The study advances a transnational, two-level game explanation for contemporary resource nationalism and constructs a novel global dataset of RN events. Empirically, it validates three hypotheses: (1) global metal price increases are the main trigger; (2) domestic political games intrinsically drive policy choices; (3) economic dependence on resource rents underlies RN incidence. Governance quality shapes RN directionally—rule of law dampens while government effectiveness amplifies RN—and left–right dynamics interact with elections and administrative capacity. Spatially, RN concentrates in lower-income, resource-dependent regions and intensified during the early-2000s super-cycle, especially for clean-energy metals.
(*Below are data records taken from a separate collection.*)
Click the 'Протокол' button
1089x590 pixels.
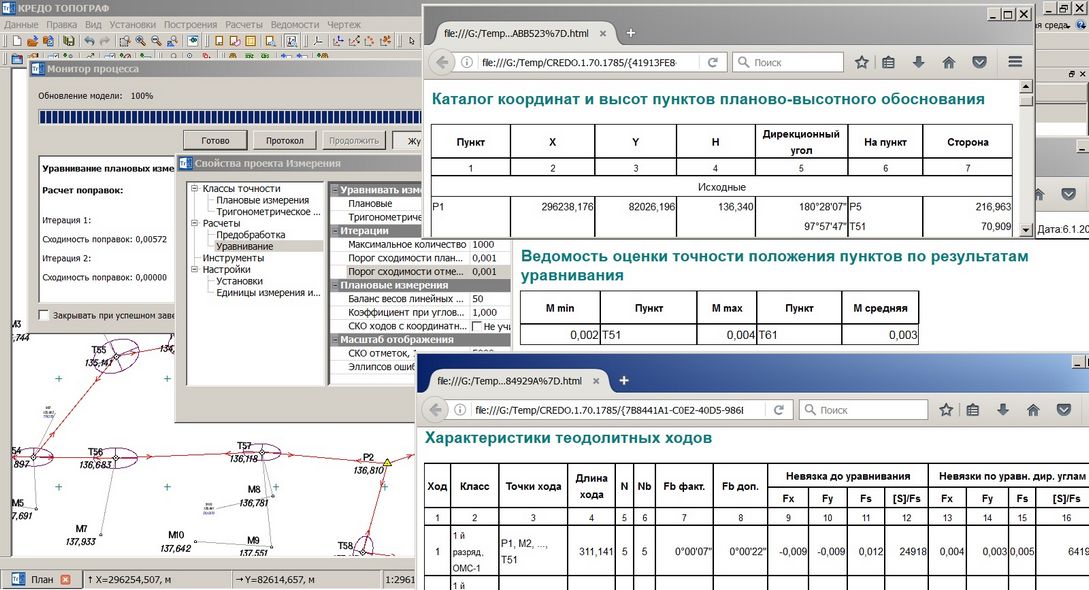[x=284, y=141]
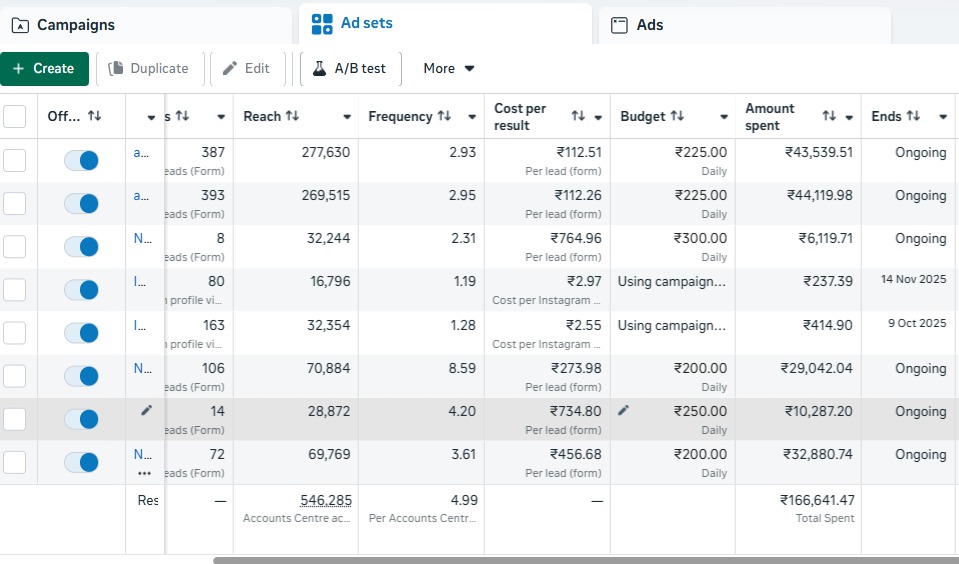Expand the Ends column dropdown arrow
This screenshot has width=959, height=564.
943,118
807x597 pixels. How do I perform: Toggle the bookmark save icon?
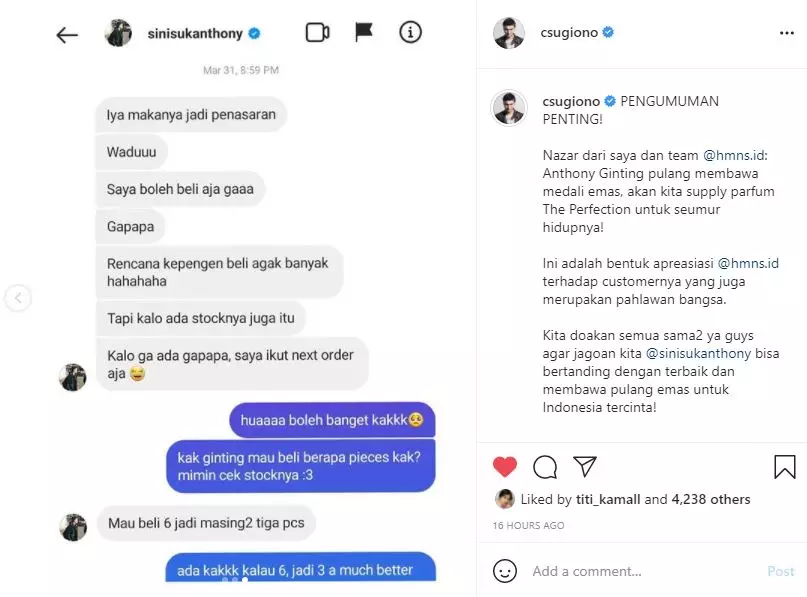coord(784,467)
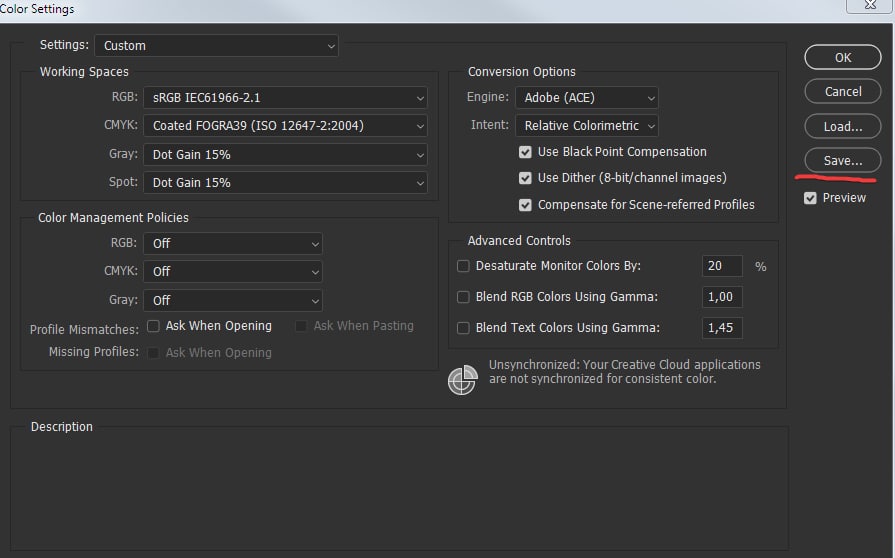The height and width of the screenshot is (558, 895).
Task: Tick Profile Mismatches Ask When Opening
Action: tap(154, 326)
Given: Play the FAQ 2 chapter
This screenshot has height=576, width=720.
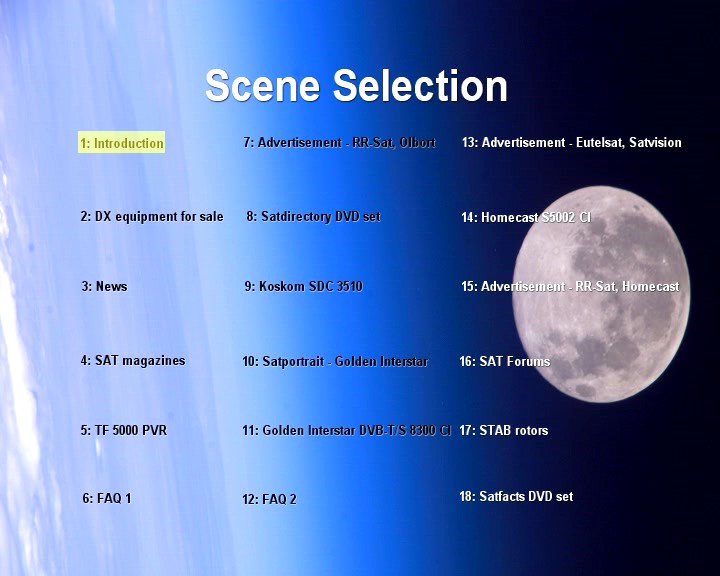Looking at the screenshot, I should point(269,499).
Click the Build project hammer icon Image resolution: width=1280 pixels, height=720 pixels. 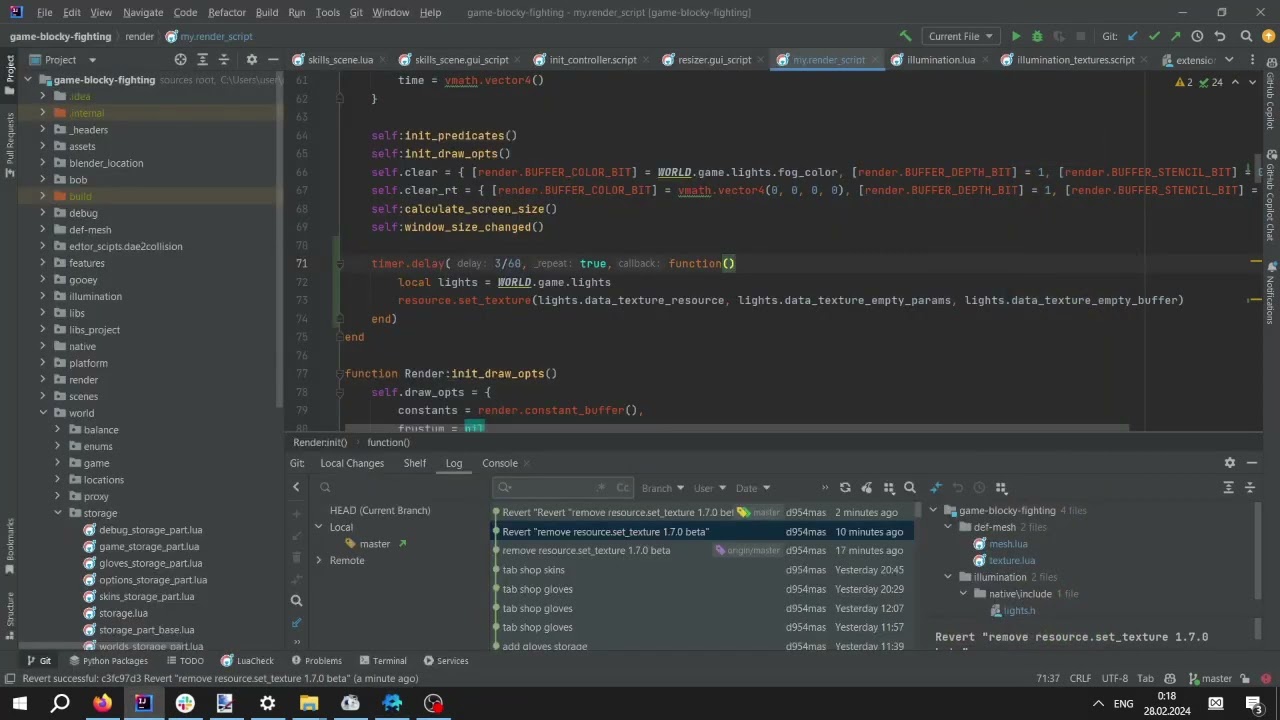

Policy implications include preparing for cyclical RN through strategic reserves and negotiated rent-sharing, and pursuing more resilient global resource governance that balances development goals with supply chain stability. Future work can refine and expand standardized RN event tracking, enhance early-warning systems linking price signals to political economy indicators, and assess long-run welfare and investment impacts of specific RN instruments.

Limitations
  • Data constraints: No pre-existing standardized global database for RN; events compiled from diverse sources (USGS Minerals Yearbook, industry associations, academic and government reports) with text-based extraction may introduce measurement and classification challenges.
  • Scope and coding: Broad 35-category event definition (ranging from expropriation to minor tax changes or CSR demands) may conflate heterogeneous policy intensities within a single RN indicator (RN=1), obscuring gradations of intervention.
  • Sample selection: Country coverage focuses on those with ≥5% resource rents (non-forest) of GDP (2000–2019), potentially limiting generalizability to less resource-dependent states.
  • Heterogeneity: Cross-country differences in institutions, extractive histories, and ideology complicate identification of a single optimal strategy; some effects may be context-specific.
  • Model limitations: Use of aggregate metal price index and annual country-year panels may miss commodity- or project-level dynamics and within-year policy shifts.